=== Section Start ===
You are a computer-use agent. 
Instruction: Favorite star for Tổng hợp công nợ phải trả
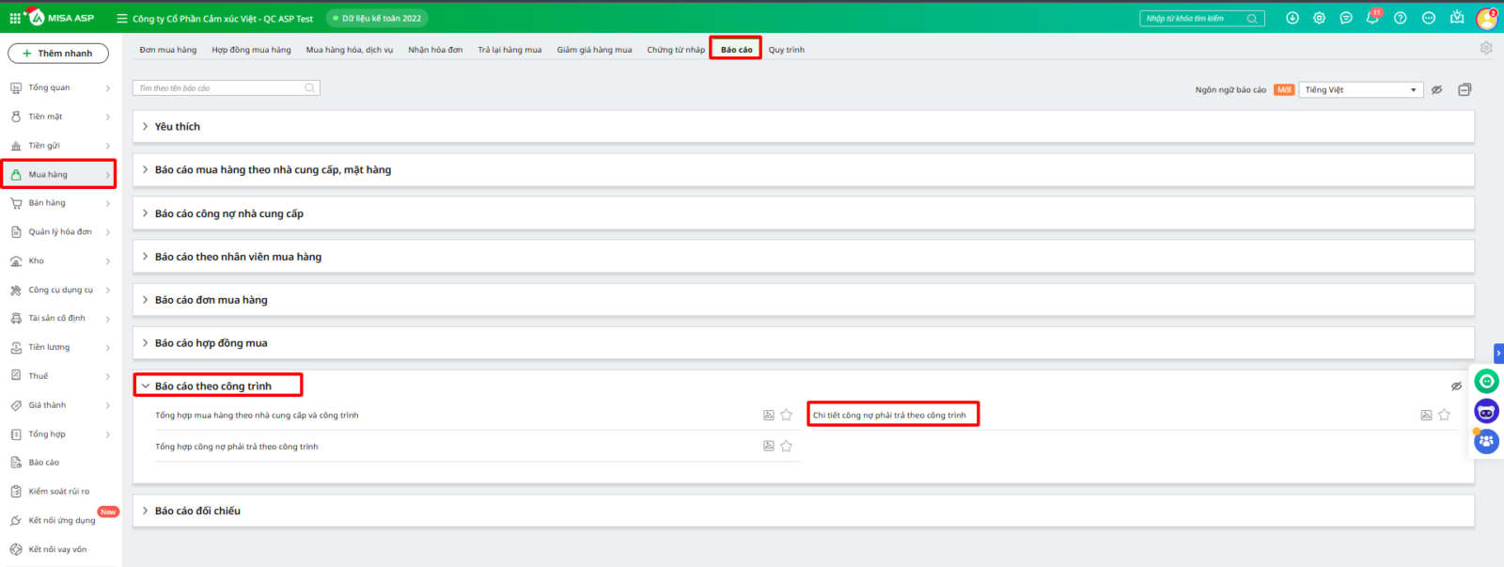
=== Section End ===
=== Section Start ===
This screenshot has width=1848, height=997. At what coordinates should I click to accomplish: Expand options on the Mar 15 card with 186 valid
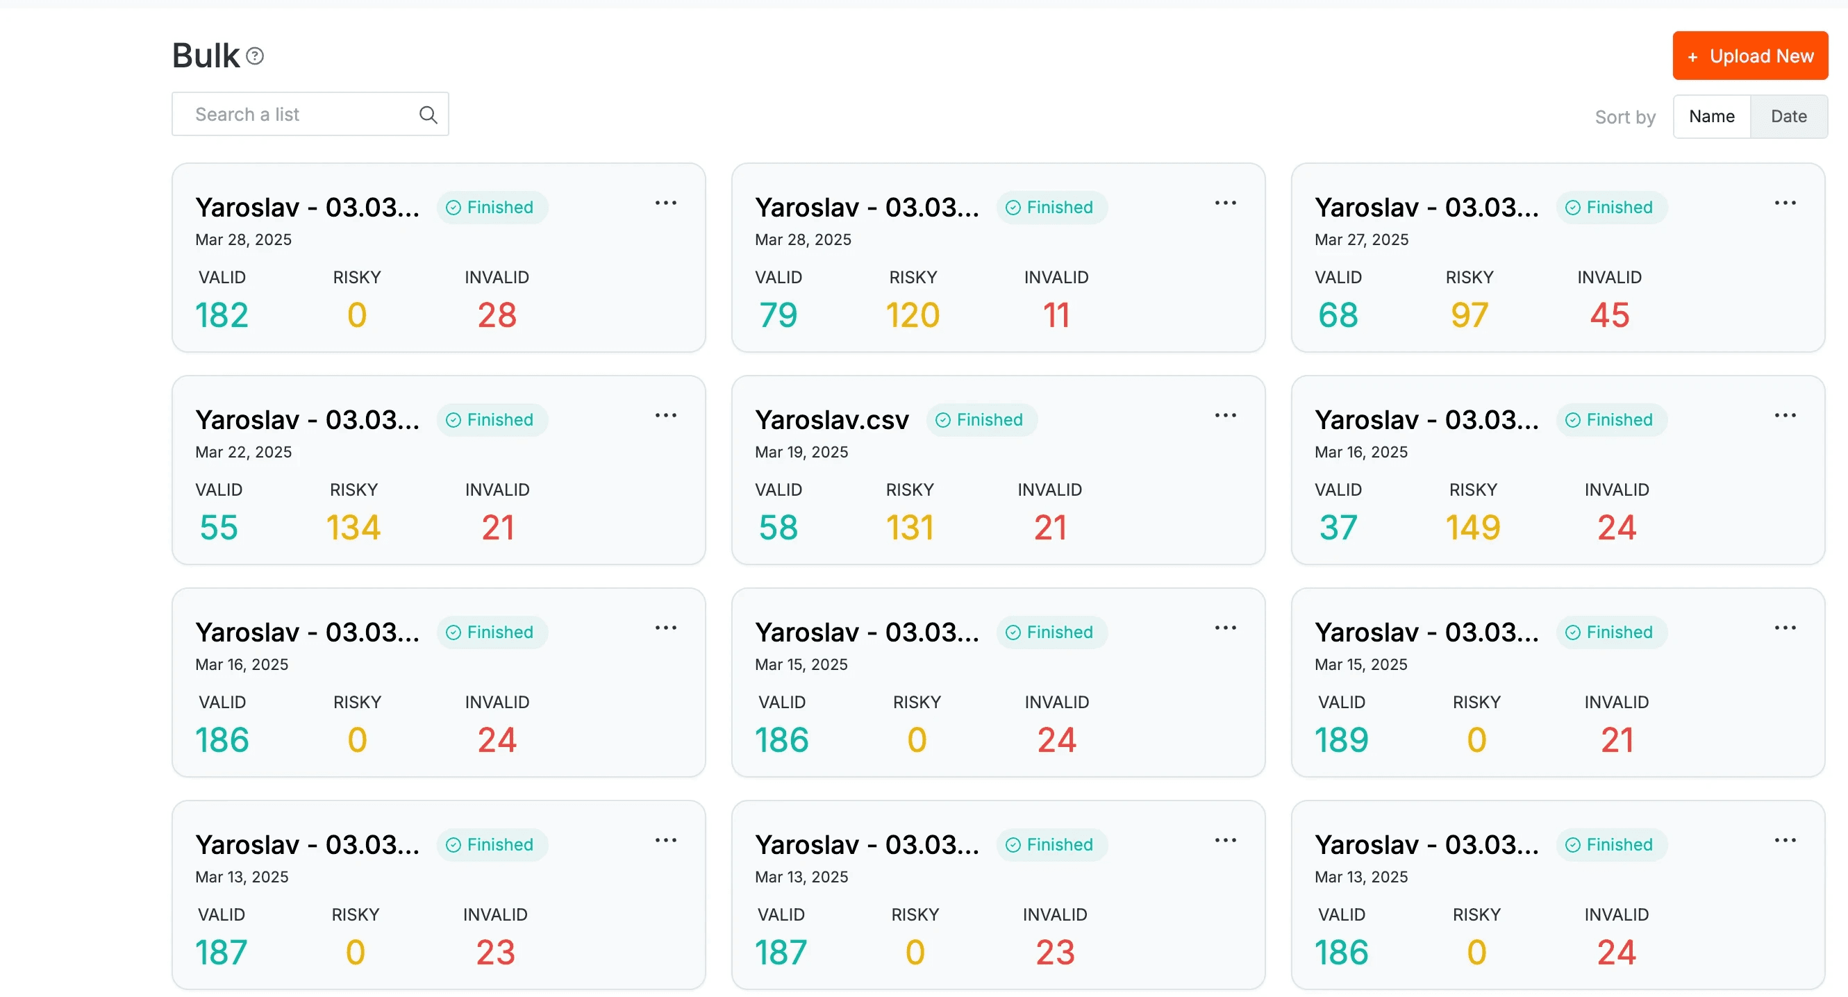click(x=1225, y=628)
=== Section End ===
=== Section Start ===
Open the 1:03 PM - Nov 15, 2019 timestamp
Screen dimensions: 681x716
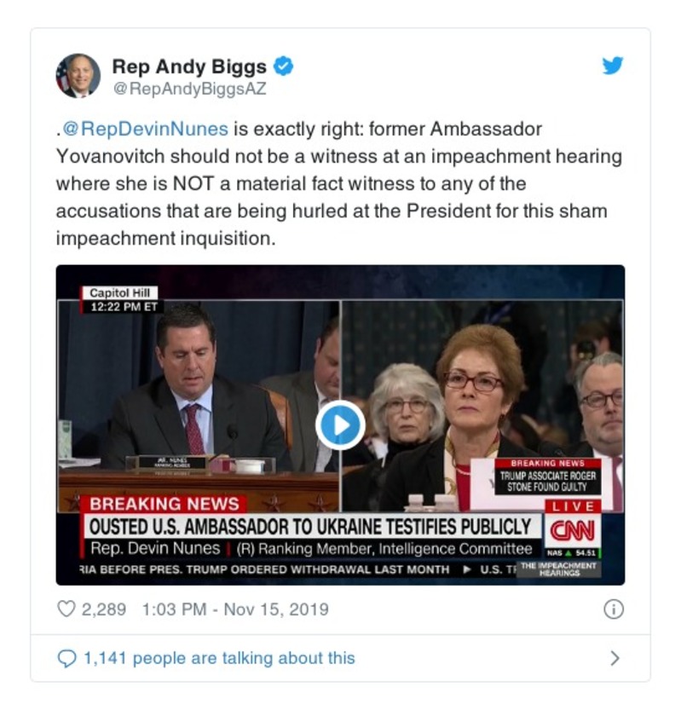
=== Section End ===
| WHAT IS EXPECTED |
Of the entries listed above, reproduce only the lines starting at the line containing "You are a computer-use agent." and ending at the line containing "Instruction: Favorite star". Include both, exactly as they stand.

| SOLUTION TO THIS EXERCISE |
You are a computer-use agent. 
Instruction: Favorite star for Tổng hợp công nợ phải trả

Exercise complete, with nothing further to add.